_SELECTED EXTRACT_:
+++
Buddhism and Mental Illness
As I write this there are millions, if not billions of people on this planet who are suffering from some form of mental illness. But what exactly is mental illness and how does one approach it from a Buddhist perspective? That is the crux of this article which will examine the various perspectives on mental illness among the various Buddhist traditions.
What is Mental Illness?
So how do we define mental illness?
In the newly released DSM-5, mental illness is defined as:
“A mental disorder is a syndrome characterized by clinically significant disturbance in an individual’s cognition, emotion regulation, or behavior that reflects a dysfunction in the psychological, biological, or developmental processes underlying mental functioning. Mental disorders are usually associated with significant distress in social, occupational, or other important activities. An expectable or culturally approved response to a common stressor or loss, such as the death of a loved one, is not a mental disorder. Socially deviant behavior (e.g., political, religious, or sexual) and conflicts that are primarily between the individual and society are not mental disorders unless the deviance or conflict results from a dysfunction in the individual, as described above.”
I think this is a pretty comprehensive definition and covers what is and what is not considered to be a mental illness from the perspective of modern psychiatry.
I think there is still a lot of stigma surrounding mental illness where some people are judged just because they suffer from anxiety, depression, or PTSD. But I think more and more awareness is spreading among the people and it is my hope that one day we can openly talk about our afflictions and work together to heal them in a compassionate manner.
Buddhism and Mental Illness
According to Buddhism, afflictions like mental illness fall under the term dukkha (suffering or unsatisfactoriness) and the specific mental states such as anxiety, fear, anger, jealousy, desire, depression, and other states that we experience in mental illness are called kleshas (mental states that cloud the mind and result in unwholesome actions).
All of these kleshas can be traced back to three root kleshas ignorance (or misknowledge), attachment, and aversion which are known as the Three Poisons in Mahayana tradition or the Three Unwholesome Roots in the Theravada tradition.
We can overcome the kleshas using meditation by acknowledging them and then letting them go but there are times when our mental afflictions become too overwhelming for us to cope with.
Sadly, many Buddhist teachers are under the impression that just meditating is the way to treat mental illness instead of taking medications for it. I think this is a form of stigma that tends to be prevalent among some Buddhist teachers.
The Buddha taught that we should take any medicine that we need to in order to maintain our health and this also includes psychiatric medicines.
My recommendation is to seek professional help if you are feeling overwhelmed by mental afflictions. Though meditation may be helpful for mental illness it should be considered a supplement to and not a replacement for medication and thereapy.
+++
Which specific mental states does the article above on Buddhism and mental illness name as kleshas experienced in mental illness? List all of them.

_RECORDED INFORMATION_:
+++
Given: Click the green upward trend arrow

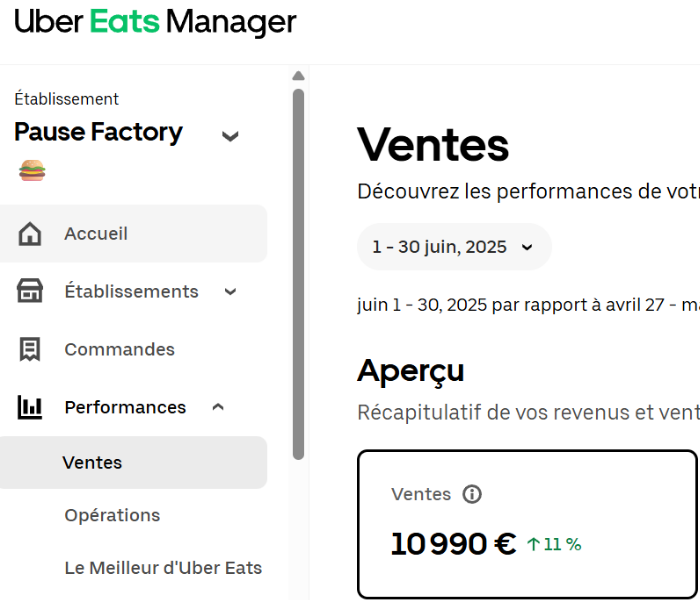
+++
_RESULT OF THIS EXERCISE_:
Anxiety, fear, anger, jealousy, desire, depression